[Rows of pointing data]
* start *
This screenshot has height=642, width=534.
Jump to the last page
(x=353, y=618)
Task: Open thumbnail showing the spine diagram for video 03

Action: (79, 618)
* end *
| Given instruction |
Reproduce every one of the records above, line for line, with no changes.

| Exercise output |
This screenshot has height=642, width=534.
Jump to the last page
(x=353, y=618)
Task: Open thumbnail showing the spine diagram for video 03

Action: (79, 618)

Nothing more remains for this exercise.